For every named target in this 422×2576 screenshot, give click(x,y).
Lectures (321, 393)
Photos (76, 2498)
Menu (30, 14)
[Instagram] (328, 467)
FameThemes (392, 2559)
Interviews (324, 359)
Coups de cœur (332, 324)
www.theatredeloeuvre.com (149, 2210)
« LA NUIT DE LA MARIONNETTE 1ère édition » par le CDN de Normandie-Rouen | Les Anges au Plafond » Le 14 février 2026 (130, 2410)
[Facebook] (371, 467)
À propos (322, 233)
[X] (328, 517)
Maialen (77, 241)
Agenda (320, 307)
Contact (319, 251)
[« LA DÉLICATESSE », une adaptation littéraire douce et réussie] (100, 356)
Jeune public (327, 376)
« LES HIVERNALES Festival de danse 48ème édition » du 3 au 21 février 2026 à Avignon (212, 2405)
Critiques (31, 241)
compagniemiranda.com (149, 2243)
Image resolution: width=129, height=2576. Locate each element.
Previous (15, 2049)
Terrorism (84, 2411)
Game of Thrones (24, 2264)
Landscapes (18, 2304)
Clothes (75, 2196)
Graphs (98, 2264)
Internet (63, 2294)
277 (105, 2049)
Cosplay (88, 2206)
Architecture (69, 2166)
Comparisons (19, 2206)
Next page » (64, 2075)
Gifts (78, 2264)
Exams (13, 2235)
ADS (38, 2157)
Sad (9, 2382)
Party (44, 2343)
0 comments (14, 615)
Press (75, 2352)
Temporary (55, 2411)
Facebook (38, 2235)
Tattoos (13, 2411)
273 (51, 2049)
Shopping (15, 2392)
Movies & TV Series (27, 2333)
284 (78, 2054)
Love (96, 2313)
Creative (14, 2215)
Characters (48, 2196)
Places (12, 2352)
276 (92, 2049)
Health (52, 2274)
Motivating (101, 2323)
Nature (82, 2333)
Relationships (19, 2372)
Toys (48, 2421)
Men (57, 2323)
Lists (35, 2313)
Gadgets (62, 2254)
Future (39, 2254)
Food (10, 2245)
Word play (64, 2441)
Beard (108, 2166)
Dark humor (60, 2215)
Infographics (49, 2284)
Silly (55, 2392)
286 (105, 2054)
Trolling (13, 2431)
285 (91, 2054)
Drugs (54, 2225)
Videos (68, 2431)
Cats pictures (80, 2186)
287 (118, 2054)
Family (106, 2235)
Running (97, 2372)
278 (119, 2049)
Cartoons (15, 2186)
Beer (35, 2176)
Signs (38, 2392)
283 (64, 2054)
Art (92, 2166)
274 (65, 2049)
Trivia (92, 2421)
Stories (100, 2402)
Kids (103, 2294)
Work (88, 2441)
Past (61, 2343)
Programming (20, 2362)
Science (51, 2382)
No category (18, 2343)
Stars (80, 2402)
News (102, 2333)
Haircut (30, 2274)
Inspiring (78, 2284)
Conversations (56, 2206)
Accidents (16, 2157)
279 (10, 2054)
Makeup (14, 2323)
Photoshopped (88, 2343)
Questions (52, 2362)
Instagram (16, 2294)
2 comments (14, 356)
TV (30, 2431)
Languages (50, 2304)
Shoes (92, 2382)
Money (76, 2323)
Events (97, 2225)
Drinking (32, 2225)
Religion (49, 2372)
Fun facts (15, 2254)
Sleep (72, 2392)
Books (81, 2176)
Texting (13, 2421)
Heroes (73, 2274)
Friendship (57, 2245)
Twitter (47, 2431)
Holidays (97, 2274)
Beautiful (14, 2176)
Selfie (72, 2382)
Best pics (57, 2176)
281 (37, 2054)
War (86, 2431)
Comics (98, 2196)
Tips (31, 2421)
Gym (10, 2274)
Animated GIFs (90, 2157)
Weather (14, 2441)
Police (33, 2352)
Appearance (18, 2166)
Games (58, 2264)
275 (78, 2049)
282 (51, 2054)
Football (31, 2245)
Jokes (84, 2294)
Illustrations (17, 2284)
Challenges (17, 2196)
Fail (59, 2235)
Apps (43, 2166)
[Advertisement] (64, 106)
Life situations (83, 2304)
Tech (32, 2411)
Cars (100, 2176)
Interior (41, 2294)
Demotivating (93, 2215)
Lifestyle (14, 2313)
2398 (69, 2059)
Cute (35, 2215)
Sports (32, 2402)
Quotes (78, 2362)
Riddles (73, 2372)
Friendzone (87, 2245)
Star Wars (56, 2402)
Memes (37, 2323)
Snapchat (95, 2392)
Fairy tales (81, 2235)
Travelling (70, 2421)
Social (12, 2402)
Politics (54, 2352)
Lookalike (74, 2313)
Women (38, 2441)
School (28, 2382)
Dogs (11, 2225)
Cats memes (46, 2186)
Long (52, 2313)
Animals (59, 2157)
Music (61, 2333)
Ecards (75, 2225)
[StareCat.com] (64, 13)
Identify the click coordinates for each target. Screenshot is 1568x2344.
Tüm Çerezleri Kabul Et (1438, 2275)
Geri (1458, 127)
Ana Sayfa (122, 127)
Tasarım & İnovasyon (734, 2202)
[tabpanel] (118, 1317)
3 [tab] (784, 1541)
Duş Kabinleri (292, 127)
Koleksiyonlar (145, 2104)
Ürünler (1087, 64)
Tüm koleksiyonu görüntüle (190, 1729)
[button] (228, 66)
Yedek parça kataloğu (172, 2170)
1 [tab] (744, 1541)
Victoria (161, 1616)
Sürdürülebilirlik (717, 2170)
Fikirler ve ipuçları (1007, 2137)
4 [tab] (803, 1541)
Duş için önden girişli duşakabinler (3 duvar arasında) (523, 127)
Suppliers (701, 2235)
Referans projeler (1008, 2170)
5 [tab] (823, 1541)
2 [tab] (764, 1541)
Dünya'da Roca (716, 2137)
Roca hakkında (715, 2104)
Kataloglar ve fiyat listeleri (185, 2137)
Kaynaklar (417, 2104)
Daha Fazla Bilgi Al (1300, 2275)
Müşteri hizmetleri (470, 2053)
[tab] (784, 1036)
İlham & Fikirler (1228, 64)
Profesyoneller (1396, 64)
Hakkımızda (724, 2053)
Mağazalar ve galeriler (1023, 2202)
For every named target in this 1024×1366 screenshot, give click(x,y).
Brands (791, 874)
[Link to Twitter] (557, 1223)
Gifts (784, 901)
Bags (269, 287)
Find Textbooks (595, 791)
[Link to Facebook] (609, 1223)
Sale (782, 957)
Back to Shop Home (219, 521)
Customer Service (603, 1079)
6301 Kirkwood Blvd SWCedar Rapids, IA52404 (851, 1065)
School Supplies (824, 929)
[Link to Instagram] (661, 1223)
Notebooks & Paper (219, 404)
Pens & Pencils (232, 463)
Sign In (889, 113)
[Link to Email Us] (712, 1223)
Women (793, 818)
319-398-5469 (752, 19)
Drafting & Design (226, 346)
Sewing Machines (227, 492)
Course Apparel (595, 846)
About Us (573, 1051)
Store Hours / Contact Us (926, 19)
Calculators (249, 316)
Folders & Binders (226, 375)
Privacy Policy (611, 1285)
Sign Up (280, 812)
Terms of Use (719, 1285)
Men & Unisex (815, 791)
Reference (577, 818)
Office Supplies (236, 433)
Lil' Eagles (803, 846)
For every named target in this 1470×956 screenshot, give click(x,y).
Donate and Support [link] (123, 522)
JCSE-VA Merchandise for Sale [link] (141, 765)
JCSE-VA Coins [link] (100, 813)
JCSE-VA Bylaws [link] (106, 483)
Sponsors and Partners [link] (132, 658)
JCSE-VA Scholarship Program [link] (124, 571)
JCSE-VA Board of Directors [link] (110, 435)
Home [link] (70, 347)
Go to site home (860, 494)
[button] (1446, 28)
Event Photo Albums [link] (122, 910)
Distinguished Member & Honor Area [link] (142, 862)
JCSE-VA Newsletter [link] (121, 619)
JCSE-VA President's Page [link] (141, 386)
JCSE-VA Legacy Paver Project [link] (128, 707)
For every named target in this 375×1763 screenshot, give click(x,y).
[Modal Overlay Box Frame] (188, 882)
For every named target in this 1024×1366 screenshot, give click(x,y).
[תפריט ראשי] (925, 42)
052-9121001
——————
▸ **Your goal**:
From the records above, print exactly the lines that run from the line with "276 (92, 2049)" to the line with "Conversations (56, 2206)", inclusive.

▸ **Solution for this task**:
276 (92, 2049)
Health (52, 2274)
Motivating (101, 2323)
Nature (82, 2333)
Relationships (19, 2372)
Toys (48, 2421)
Men (57, 2323)
Lists (35, 2313)
Gadgets (62, 2254)
Future (39, 2254)
Food (10, 2245)
Word play (64, 2441)
Beard (108, 2166)
Dark humor (60, 2215)
Infographics (49, 2284)
Silly (55, 2392)
286 (105, 2054)
Trolling (13, 2431)
285 (91, 2054)
Drugs (54, 2225)
Videos (68, 2431)
Cats pictures (80, 2186)
287 (118, 2054)
Family (106, 2235)
Running (97, 2372)
278 (119, 2049)
Cartoons (15, 2186)
Beer (35, 2176)
Signs (38, 2392)
283 (64, 2054)
Art (92, 2166)
274 (65, 2049)
Trivia (92, 2421)
Stories (100, 2402)
Kids (103, 2294)
Work (88, 2441)
Past (61, 2343)
Programming (20, 2362)
Science (51, 2382)
No category (18, 2343)
Stars (80, 2402)
News (102, 2333)
Haircut (30, 2274)
Inspiring (78, 2284)
Conversations (56, 2206)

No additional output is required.